Já o diretor da Federação Nacional dos Médicos e do Sindicato dos Médicos no Paraná, Mário Ferrari, apresentou a proposta de carreira de Estado de médico do SUS, elaborada pela Fundação Getúlio Vargas, sob requisição das entidades médicas nacionais. “Se hoje os municípios esbarram na Lei de Responsabilidade Fiscal e no limitador do salário do prefeito para contratar médicos, e acabam tendo que terceirizar a atenção à saúde, precarizando a situação de trabalho do médico, a solução está na carreira, como temos no Judiciário, no Ministério Público, na Receita Estadual e Federal, entre outras carreiras”, disse.
Como contraponto, o médico de saúde da família e professor da Universidade Federal do Paraná, Francisco Carlos Mouzinho de Oliveira, explicou os estudos do Governo Federal para trazer médicos estrangeiros no Brasil. “O Ministério da Saúde está estudando estratégias complementares. Não está definido, de forma alguma, e acabou saindo na imprensa por intermédio do ministro das Relações Exteriores. O médico teria que se submeter a validação do diploma e pode trabalhar em qualquer lugar que seja, fazendo o revalida ou o médico participa de um programa para trabalhar em atuação restrita em áreas de escassez de médicos”, argumentou. De acordo com ele, o Brasil gerou 55 mil postos de trabalho a mais do que a formação de médicos nos últimos 10 anos.

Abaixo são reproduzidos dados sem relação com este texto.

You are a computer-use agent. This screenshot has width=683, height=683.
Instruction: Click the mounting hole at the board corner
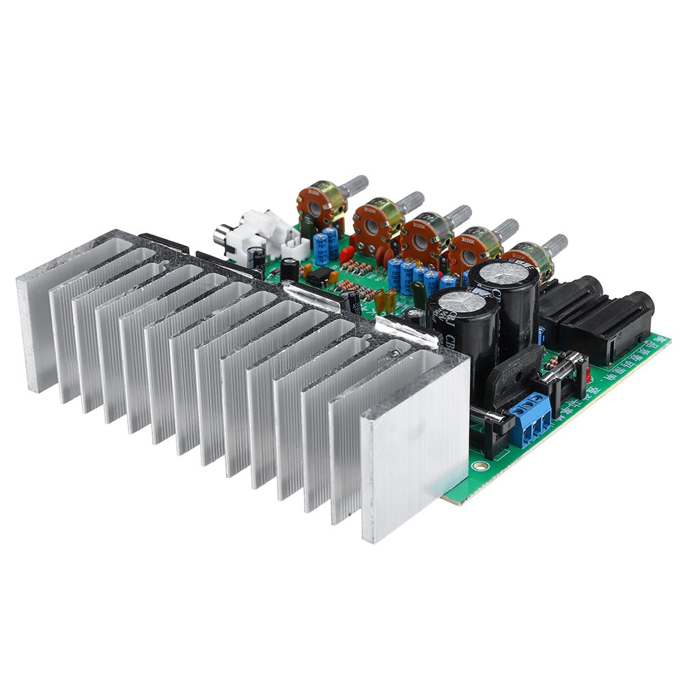coord(482,467)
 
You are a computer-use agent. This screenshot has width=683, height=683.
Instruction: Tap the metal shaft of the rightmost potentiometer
coord(555,243)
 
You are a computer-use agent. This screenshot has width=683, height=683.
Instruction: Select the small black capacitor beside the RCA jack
coord(257,257)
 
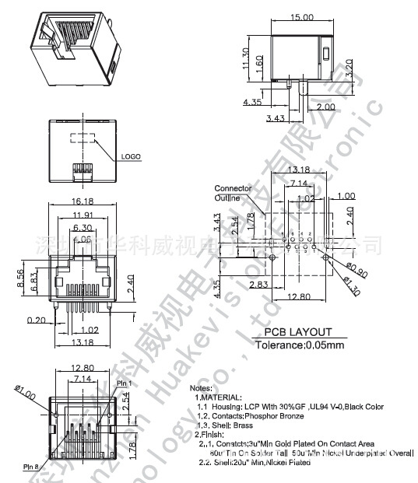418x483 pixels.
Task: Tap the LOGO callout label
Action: pyautogui.click(x=131, y=156)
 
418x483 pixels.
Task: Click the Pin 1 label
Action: pyautogui.click(x=125, y=383)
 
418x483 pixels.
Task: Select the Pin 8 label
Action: pyautogui.click(x=31, y=467)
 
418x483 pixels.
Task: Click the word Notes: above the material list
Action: pyautogui.click(x=201, y=387)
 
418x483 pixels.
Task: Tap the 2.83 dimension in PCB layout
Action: pyautogui.click(x=238, y=285)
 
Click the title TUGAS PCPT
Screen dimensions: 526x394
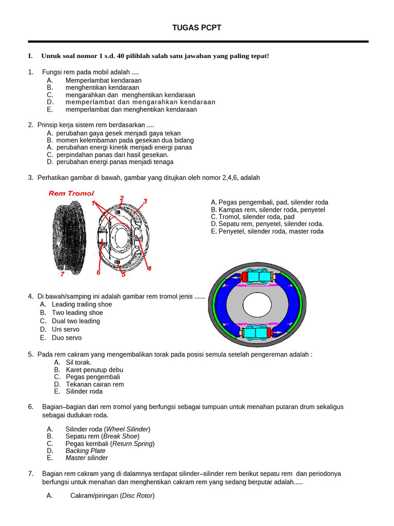(x=197, y=28)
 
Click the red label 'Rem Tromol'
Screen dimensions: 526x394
(x=71, y=193)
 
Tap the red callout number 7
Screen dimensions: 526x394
(x=62, y=274)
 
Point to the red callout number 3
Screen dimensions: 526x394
(x=145, y=201)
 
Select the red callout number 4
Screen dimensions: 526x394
(x=149, y=268)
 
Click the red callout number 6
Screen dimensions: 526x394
(x=98, y=272)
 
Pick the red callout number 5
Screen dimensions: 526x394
(x=123, y=274)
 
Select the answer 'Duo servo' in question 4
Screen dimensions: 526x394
(x=66, y=338)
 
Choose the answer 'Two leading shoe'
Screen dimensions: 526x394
(x=77, y=313)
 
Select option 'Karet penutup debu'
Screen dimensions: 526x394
(x=94, y=370)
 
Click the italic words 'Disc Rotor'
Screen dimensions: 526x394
(x=137, y=496)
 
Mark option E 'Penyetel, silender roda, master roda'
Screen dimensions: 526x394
(x=267, y=232)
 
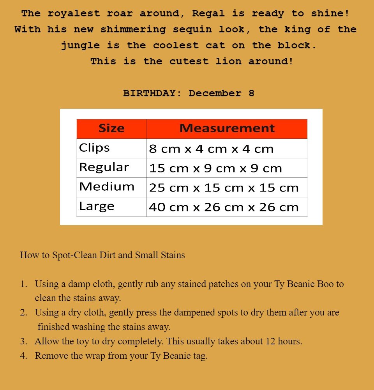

Para o procurador de justiça e promotor público, Marco Antônio Teixeira, a discussão fundamental está no direito de atendimento à saúde da população. “A questão da falta de médicos nos reflete a república da saúde, não estamos falando da área da privada. Precisamos localizar bem a discussão”, enfatizou. Teixeira também ressaltou que o problema não é a remuneração. Citou exemplo de ofertas de serviço com salários de R$ 20 mil que não são preenchidas. “Não adianta se o médico senta na sua mesa, atende o paciente mas não tem uma farmácia na sua retaguarda, não tem um posto, não tem rede, não tem referência, não tem ambulância e não tem nada”, completou.
Da audiência, será produzido um documento oficial a ser encaminhado ao Ministério da Saúde. “Mas, diante de todos os pontos de vista que ouvimos aqui, uma coisa é unânime e clara: a necessidade de uma carreira de Estado para o SUS, é nisso que nós deputados devemos nos concentrar”, disse Gilberto Martin.